Come to think of it, not much happens – in fact, nothing happens – without the gift of time. Nothing happens in our lives without a time for it. The message that the prophet Haggai received in our sermon text was delivered long ago. But even then, it had a specific time. Listen:
On the twenty-fourth day of the month, in the sixth month, the second year of King Darius, in the seventh month, on the twenty-first day of the month, the word of the LORD came by the prophet Haggai.

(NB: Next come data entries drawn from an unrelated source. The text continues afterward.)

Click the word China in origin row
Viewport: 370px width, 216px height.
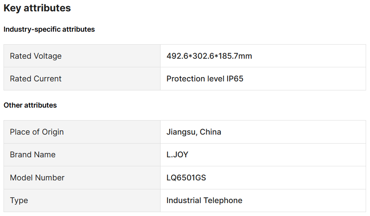(x=211, y=132)
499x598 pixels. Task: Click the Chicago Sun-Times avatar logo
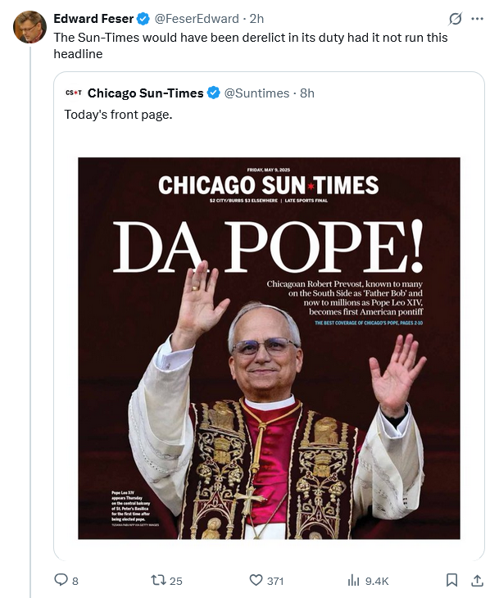(x=72, y=93)
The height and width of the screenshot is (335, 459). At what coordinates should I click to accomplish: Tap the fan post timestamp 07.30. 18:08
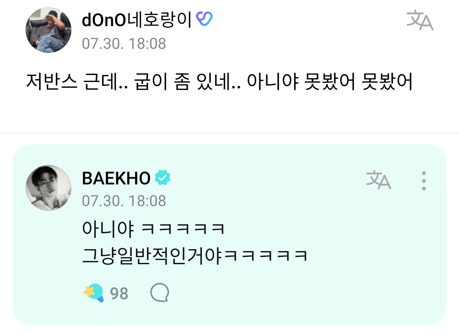[x=124, y=44]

God, who is beyond time and space, God, who is eternal and who has no beginning and end, does not disregard His good gift of time. If you’re looking to find God beyond the limits of time and space, if you think that the Lord exists in vague generalities and abstractions, if you think that God was or is only the creation of the human mind to help answer existential questions, then the Bible will shock the daylights out of you. It proclaims the truth that “When the time had fully come, God sent forth His Son – born of a woman and born under the law – to redeem those under the law.”
The gift of time! You can compartmentalize it, dissect it, schedule it, spend it, waste it, kill it, watch it pass you by. Our God would have us gather it in and celebrate it for all the gift that it is. The best time is 11:00 AM on Sunday mornings, the time set aside to hear God’s Word and respond to it together. Whether you prefer a spring forward or a fall back, our time is in God’s hands. Take comfort and draw strength from that always. Amen.